Gubernur DKI Jakarta Pramono Anung. Foto: Antara.
Pramono Ungkap Penyempitan Aliran Sungai Jadi Penyebab Banjir Jakarta
Rahmatul Fajri • 23 January 2026 16:39
Jakarta: Gubernur DKI Jakarta Pramono Anung mengungkapkan hasil pantauan lapangannya terkait penyebab banjir yang merendam ratusan RT di Ibu Kota sejak Kamis, 22 Januari 2026. DKI 1 menilai penyempitan aliran sungai atau bottleneck menjadi salah satu kendala utama yang membuat debit air hujan tidak mampu dialirkan secara maksimal.
Pramono mengatakan Kali Cakung Lama yang ia tinjau langsung pada Jumat pagi, 23 Januari 2026, perlu tindakan drastis.
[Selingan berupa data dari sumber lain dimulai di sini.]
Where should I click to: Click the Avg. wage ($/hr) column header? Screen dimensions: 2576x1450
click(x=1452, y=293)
Yakni, berupa normalisasi untuk memperluas penampang sungai.
"Memang salah satu persoalan yang ada adalah bottleneck atau penyempitan di beberapa sungai yang harus dinormalisasi. Saya sudah menyetujui secara prinsip untuk dilakukan normalisasi di Sungai Cakung Lama," ujar Pramono dikutip dari Media Indonesia, Jumat, 23 Januari 2026.
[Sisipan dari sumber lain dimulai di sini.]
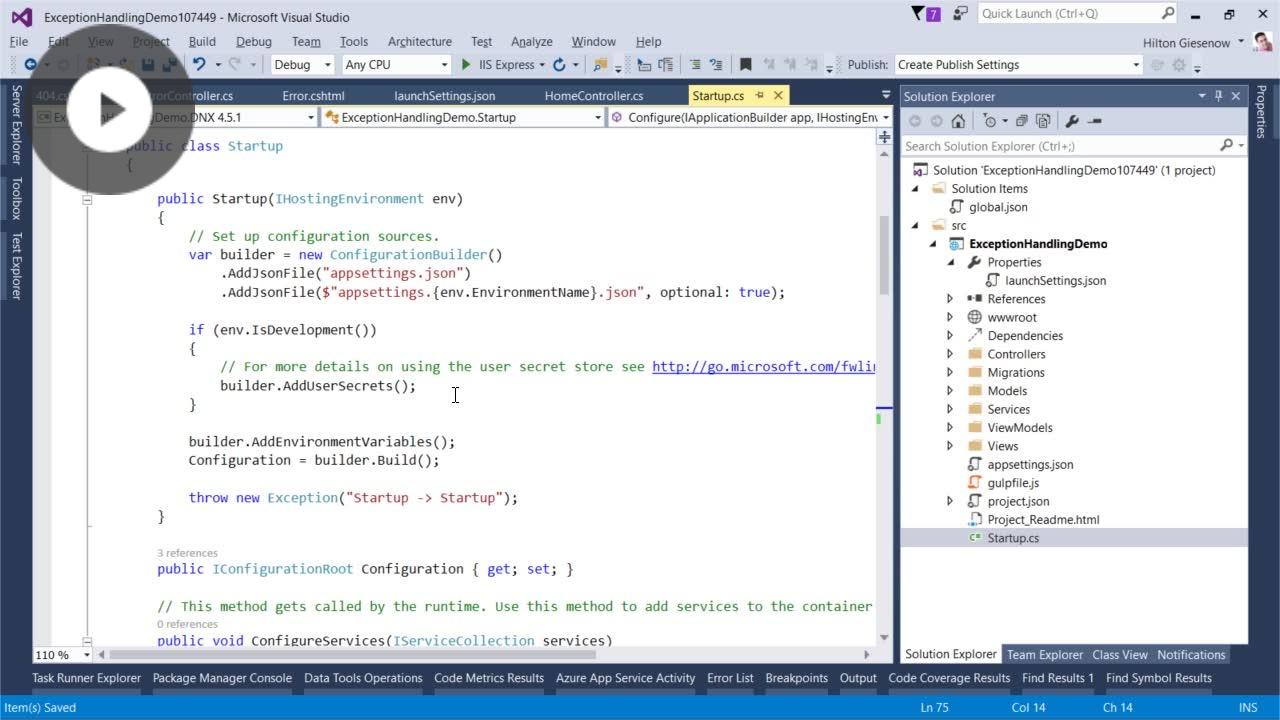Open the notifications flag icon

919,14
Selain masalah infrastruktur, Pramono menyoroti fenomena cuaca ekstrem yang melanda Jakarta. Data menunjukkan curah hujan pada Januari 2026 jauh di atas rata-rata, dengan puncak tertinggi pada 18 Januari yang mencapai 267 mm per hari.
Merespons kondisi tersebut, Pramono mengatakan Pemprov Jakarta memutuskan untuk memperpanjang operasi modifikasi cuaca (OMC) hingga 27 Januari 2026. Langkah ini diambil guna memecah awan hujan sebelum masuk ke wilayah daratan Jakarta.
.jpg)
Petugas Gulkarmat Jakbar mengevakuasi warga terdampak banjir di Jakbar. Foto: Antara.
Pramono memastikan ketersediaan anggaran untuk operasi ini sangat mencukupi. Saat ini, rata-rata tiga penerbangan penyemaian awan dilakukan setiap hari oleh tim gabungan.
"Kami sudah siapkan anggaran untuk OMC selama 30 hari, jadi tidak ada hambatan dana. Kami juga tengah merumuskan SOP penanganan banjir di tiap wilayah terdampak agar proses evakuasi dan pengeringan bisa lebih cepat," sebut Pramono.
Berdasarkan data Badan Penanggulangan Bencana Daerah (BPBD) Jakarta hingga pukul 11.00 WIB, tercatat 132 RT dan 16 ruas jalan masih tergenang air. Di beberapa titik, ketinggian air dilaporkan mencapai lebih dari satu meter.